CYP2D6*4 — reduced metabolism of many drugs
One copy of the CYP2D6*4 loss-of-function variant detected.
You have one working copy and one non-working copy of the CYP2D6 gene.
Likely intermediate metabolizer. Affects how the body processes a long list of common drugs — codeine, tramadol, tamoxifen, many antidepressants, antipsychotics, and beta-blockers.
You process a long list of common medicines more slowly than average — including the painkillers codeine and tramadol, the breast-cancer drug tamoxifen, many antidepressants and antipsychotics, and some beta-blockers.
What this means
CYP2D6 is one of the most clinically important drug-metabolising enzymes. *4 is the most common loss-of-function allele in European populations. Pharmacogenetic guidance exists for codeine, tramadol, tamoxifen, several antidepressants, atomoxetine, and many others. CYP2D6 genotyping is complex: copy number variation matters, and tag-SNP-based inference (as on consumer chips) can miss important alleles.

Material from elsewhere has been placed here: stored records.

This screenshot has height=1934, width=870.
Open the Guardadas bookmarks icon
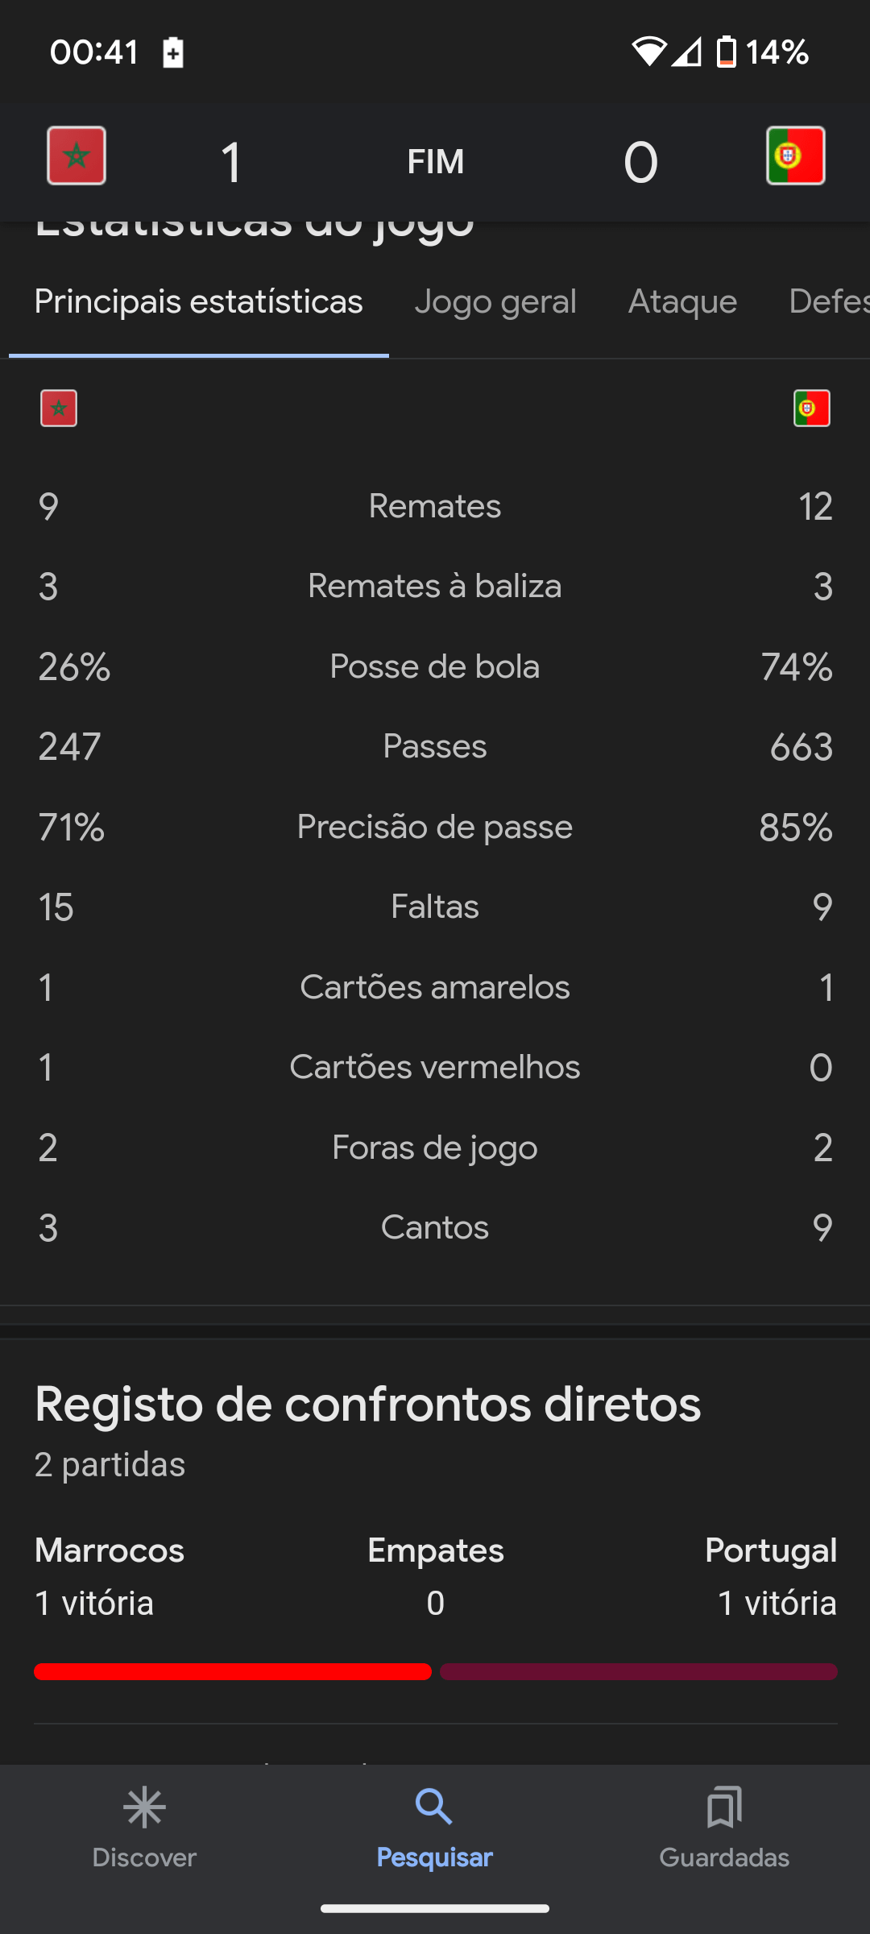point(724,1807)
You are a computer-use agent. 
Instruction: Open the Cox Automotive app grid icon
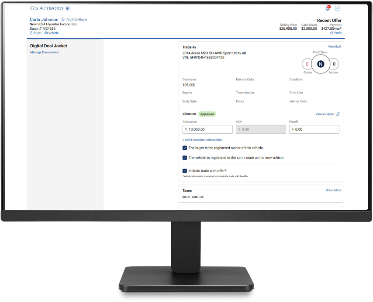68,8
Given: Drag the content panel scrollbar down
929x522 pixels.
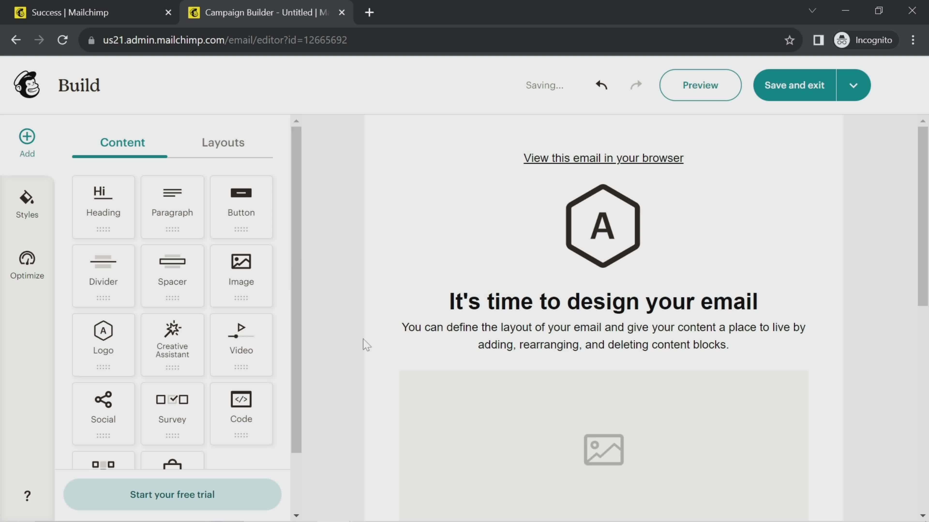Looking at the screenshot, I should (x=296, y=515).
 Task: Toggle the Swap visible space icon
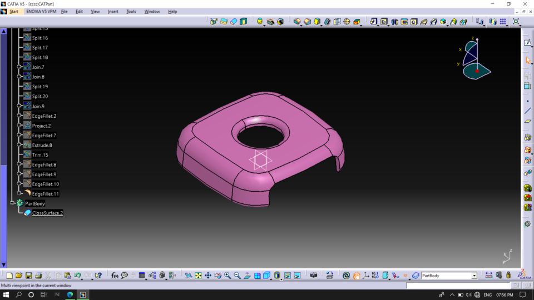pos(297,276)
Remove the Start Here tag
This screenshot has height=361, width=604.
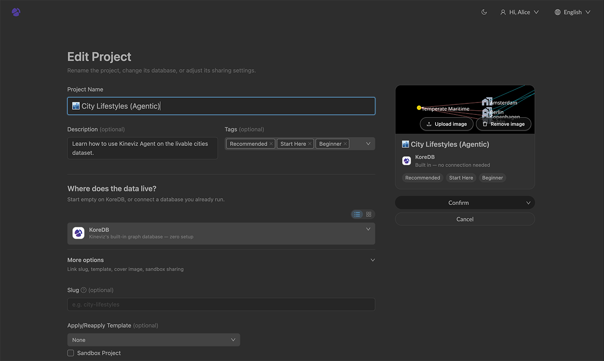pyautogui.click(x=310, y=144)
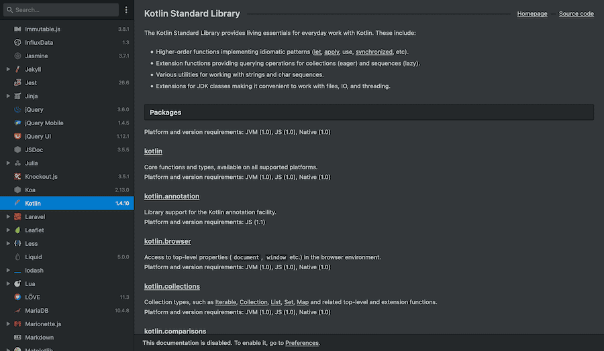Image resolution: width=604 pixels, height=351 pixels.
Task: Click the InfluxData logo icon
Action: point(17,43)
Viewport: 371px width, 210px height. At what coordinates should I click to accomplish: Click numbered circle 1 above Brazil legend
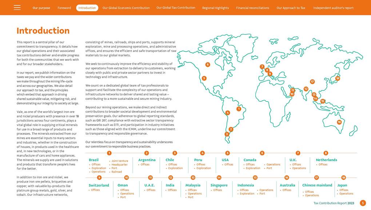pyautogui.click(x=109, y=153)
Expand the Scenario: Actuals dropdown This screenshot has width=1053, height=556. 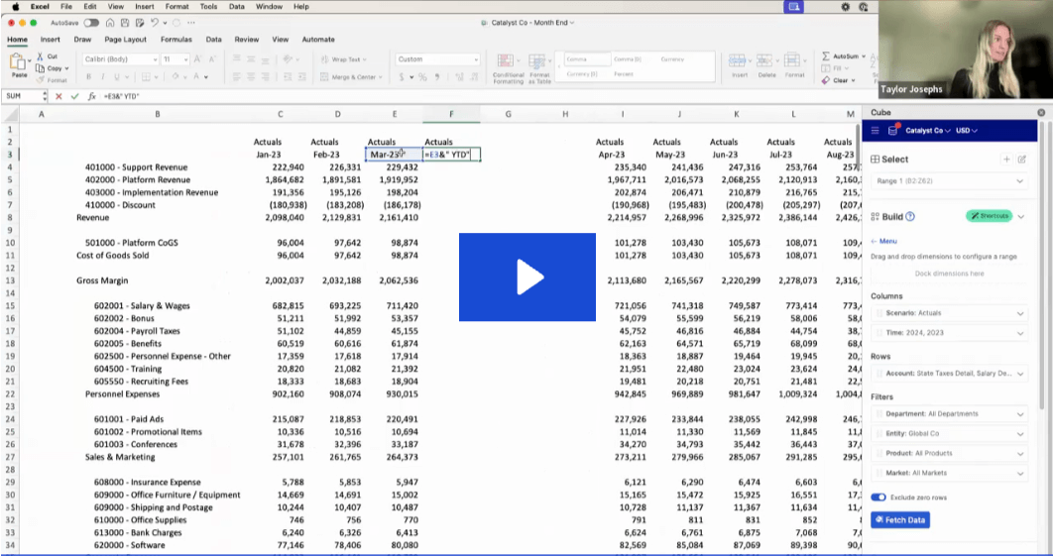[949, 313]
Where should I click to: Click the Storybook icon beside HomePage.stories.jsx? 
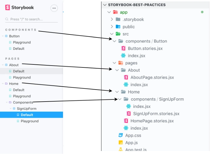coord(126,121)
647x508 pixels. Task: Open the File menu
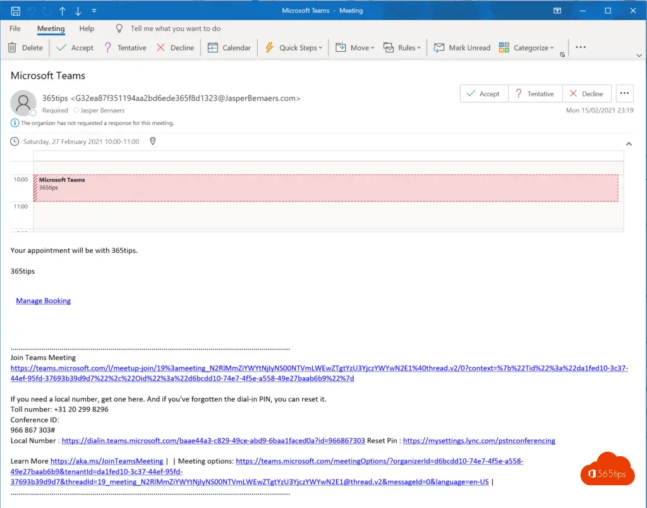click(15, 28)
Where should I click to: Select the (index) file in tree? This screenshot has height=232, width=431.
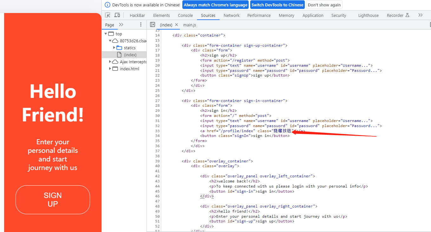pyautogui.click(x=130, y=55)
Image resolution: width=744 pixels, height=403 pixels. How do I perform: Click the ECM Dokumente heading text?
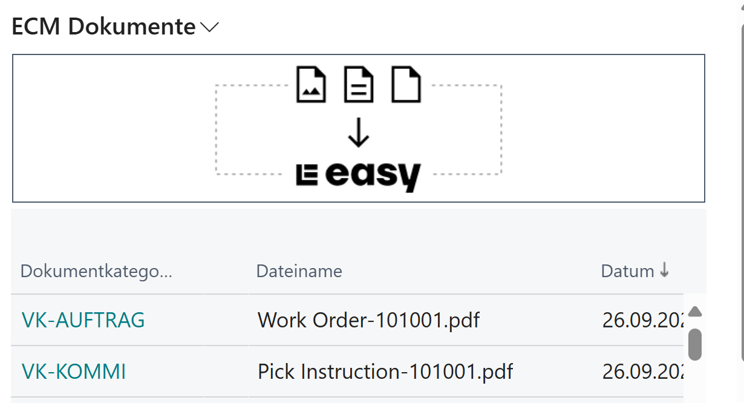103,27
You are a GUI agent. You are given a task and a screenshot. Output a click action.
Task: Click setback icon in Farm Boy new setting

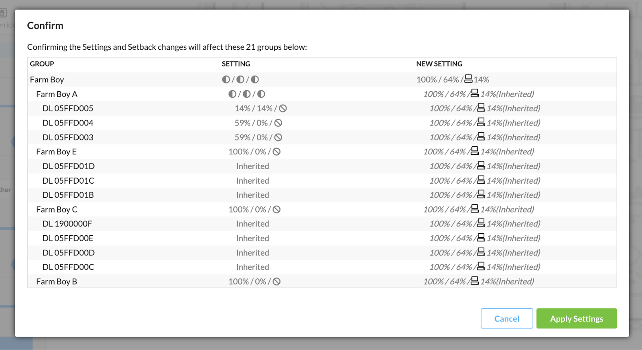click(x=468, y=79)
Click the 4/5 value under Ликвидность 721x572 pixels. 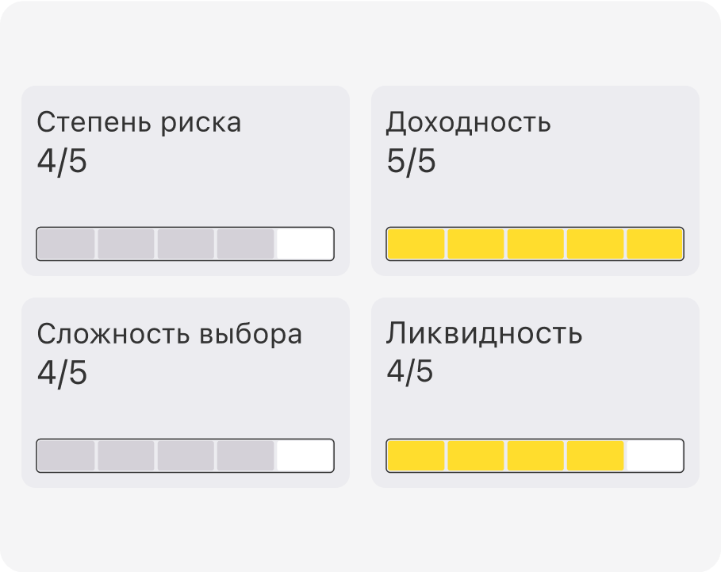(x=410, y=371)
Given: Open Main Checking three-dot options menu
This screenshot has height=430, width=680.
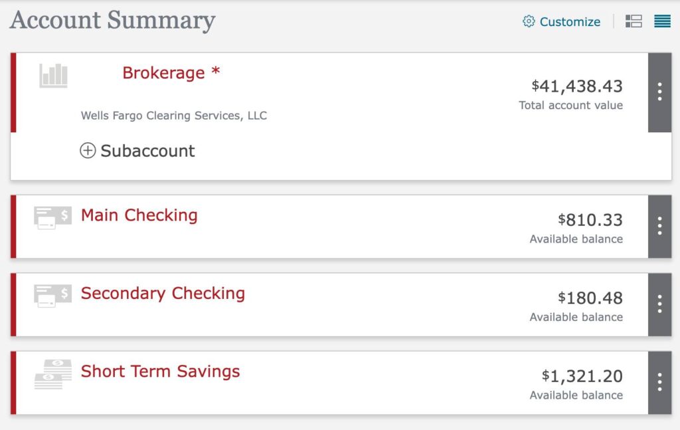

CYP2D6 is one of the most important drug-processing enzymes in your liver — it breaks down a huge list of common medicines. The *4 version produces an enzyme that doesn't really work, and it's the most common non-working version in people of European descent. Medical guidelines exist for adjusting doses of codeine, tramadol, tamoxifen, several antidepressants, the ADHD drug atomoxetine, and many others based on CYP2D6 status. One thing to know: CYP2D6 is genetically complex, so a single DNA reading like this one gives a useful hint but doesn't capture the full picture — a specialist test gives more detail if a doctor needs it for prescribing.
Caveats
- CYP2D6 is one of the most variable genes in the human genome. Single-SNP inference is approximate.
- For full clinical use, a specialist pharmacogenetic test is preferable.
- The list of affected drugs is long; mention this to any new prescriber.